А Роуан думала в тот момент и о Дейрдре. Сколько еще вопросов, связанных с Дейрдре, по-прежнему остаются без ответа! Да, Майкл рассказал ей о многом, но как много еще неясного, темного, мрачного… Нет, лучше уж смотреть на него, видеть восторг в его глазах, когда он вот так внимательно рассматривает стены и двери особняка, подоконники и ступени…

– Тебе он нравится, да? – спросила она.

– Я влюбился в этот дом, когда был еще ребенком. Он привел меня в восхищение два дня назад, когда я сюда вернулся. Я люблю его и сейчас, несмотря на то что знаю, какие события здесь происходили, несмотря даже на смерть того парня в мансарде. Я люблю этот дом, потому что он твой. И потому… И потому, что он действительно прекрасен – прекрасен вопреки всему, что творилось за его стенами, вопреки всему, что творили с ним самим. Он был великолепен, когда его построили, и будет не менее великолепным через сто лет.

Майкл снова обнял Роуан, и она в ответ прижалась к его груди, ощущая тепло его тела и чувствуя себя рядом с ним в безопасности. Он коснулся поцелуем ее волос, пальцы в перчатках легко погладили щеку. Роуан хотелось сдернуть с них эти перчатки, но она не решилась.

– Забавно, – усмехнулся Майкл. – За годы, прожитые в Калифорнии, мне приходилось работать во многих домах, но ни один из них не заставлял меня чувствовать себя ничтожным смертным. А рядом с этим особняком я испытываю именно это чувство. И знаешь почему? Потому что он действительно простоит века после моей смерти.

Они направились в глубь сада, каким-то чудом находя среди зарослей вымощенные плитняком дорожки. Огромные, острые, как лезвия ножей, листья банановых деревьев царапали лица.

Слабо освещенные окна кухни скрылись за густой зеленью кустов. Вокруг царила кромешная тьма.

Они поднялись по каким-то каменным ступеням, и в нос ударил запах водорослей и мокрой травы – так обычно пахнут болота. Роуан догадалась, что перед ними пруд. Он сильно зарос, и открытыми оставались лишь крохотные участки его поверхности – они едва заметно поблескивали во тьме. Время от времени черная масса водорослей вздрагивала и внутри ее вспыхивали какие-то искорки. То тут, то там раздавалось кваканье лягушек До слуха Роуан донесся звук льющейся воды – как будто пруд пополнялся водой из фонтанов. Прищурившись, она сумела разглядеть кончики труб, из которых сочились и падали вниз тонкие, посверкивавшие струйки.

– Его построила Стелла, – пояснил Майкл. – Это бассейн. Пятьдесят лет назад он выглядел совсем иначе, а теперь природа вернула себе то, что всегда ей принадлежало.

Голос его был печален.
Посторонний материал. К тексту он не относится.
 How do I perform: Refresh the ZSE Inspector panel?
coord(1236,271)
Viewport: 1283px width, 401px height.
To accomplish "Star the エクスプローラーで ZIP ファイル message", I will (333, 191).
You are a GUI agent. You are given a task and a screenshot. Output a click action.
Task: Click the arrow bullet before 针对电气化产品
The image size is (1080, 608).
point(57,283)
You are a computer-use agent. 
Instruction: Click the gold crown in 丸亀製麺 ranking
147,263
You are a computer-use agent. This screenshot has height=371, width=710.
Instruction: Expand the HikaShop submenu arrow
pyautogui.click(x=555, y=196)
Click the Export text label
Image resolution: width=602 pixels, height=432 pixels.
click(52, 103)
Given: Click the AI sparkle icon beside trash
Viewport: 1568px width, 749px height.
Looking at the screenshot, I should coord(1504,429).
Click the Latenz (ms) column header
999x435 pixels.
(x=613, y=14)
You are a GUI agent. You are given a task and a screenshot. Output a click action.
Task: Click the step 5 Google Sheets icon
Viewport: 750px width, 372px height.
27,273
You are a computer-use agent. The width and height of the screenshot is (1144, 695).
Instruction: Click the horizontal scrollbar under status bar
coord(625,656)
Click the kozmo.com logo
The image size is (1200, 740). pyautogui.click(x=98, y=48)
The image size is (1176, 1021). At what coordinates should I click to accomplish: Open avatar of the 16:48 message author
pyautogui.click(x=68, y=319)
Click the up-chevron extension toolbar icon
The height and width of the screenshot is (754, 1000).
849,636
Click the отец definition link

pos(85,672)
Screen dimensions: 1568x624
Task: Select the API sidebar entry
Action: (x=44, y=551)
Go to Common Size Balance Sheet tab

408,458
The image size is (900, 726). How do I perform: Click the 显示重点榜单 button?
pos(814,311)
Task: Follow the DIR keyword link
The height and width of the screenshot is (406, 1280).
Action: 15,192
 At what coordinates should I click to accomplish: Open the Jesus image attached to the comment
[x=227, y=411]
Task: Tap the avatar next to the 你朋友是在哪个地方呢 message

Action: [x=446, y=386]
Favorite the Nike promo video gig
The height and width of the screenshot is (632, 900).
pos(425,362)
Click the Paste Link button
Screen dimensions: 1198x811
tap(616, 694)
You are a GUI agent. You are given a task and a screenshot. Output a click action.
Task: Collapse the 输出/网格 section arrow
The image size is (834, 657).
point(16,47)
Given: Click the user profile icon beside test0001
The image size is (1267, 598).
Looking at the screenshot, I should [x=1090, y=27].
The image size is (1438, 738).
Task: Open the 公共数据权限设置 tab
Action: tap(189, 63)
Так звучит голос человека, который неожиданно для себя нашел подтверждение чему-то, во что прежде отказывался поверить. Произнесенное Майклом имя поразило Роуан – она вспомнила, как впервые услышала его от Элли, когда та бредила незадолго до смерти: «Лицо Стеллы в гробу казалось таким прекрасным…»

Тем временем Майкл отвернулся от бассейна и теперь смотрел на фасад дома. Проследив за его взглядом, Роуан увидела высокий фронтон верхнего этажа, каминные трубы на фоне неба и отсветы не то луны, не то звезд в прямоугольниках окон комнаты в мансарде, где умер тот человек – Таунсенд – и где бедняжка Анта пыталась спрятаться от Карлотты. А потом она упала вниз, на плиты перед домом… череп раскололся… серое вещество мозга и кровь растеклись по поверхности камня…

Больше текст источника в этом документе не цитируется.